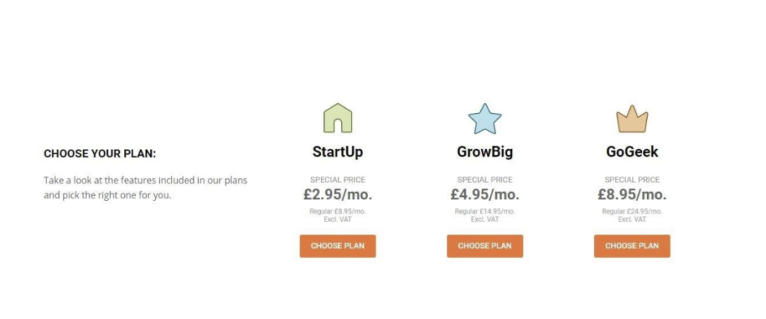Click the CHOOSE YOUR PLAN heading
Viewport: 766px width, 319px height.
click(99, 154)
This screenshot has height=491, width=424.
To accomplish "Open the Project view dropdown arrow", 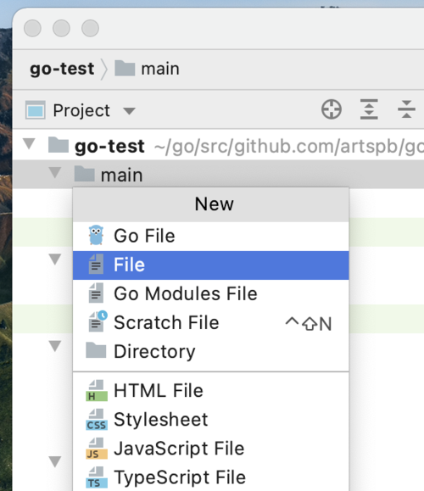I will [x=129, y=111].
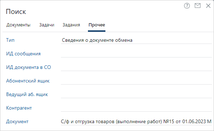This screenshot has width=214, height=131.
Task: Focus the ИД сообщения input field
Action: click(x=136, y=54)
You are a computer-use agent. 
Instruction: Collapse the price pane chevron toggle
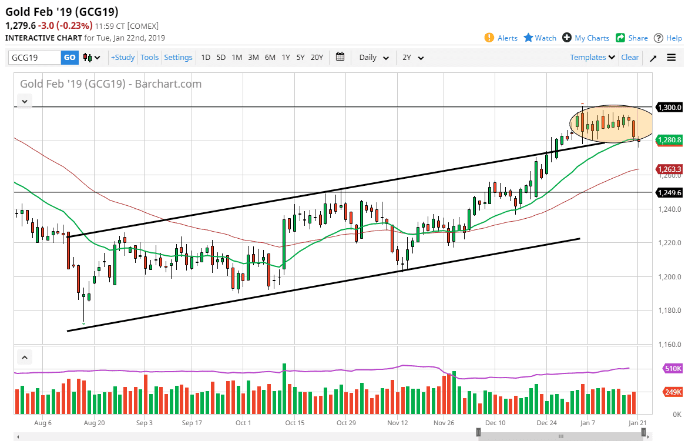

- _What is expected_: Substitute "panel" for "pane" and repeat the entries from the line with "You are a computer-use agent." through the end of the entries, leaving everything else unchanged and leaving out the pictures.

- _Output_:
You are a computer-use agent. 
Instruction: Collapse the price panel chevron toggle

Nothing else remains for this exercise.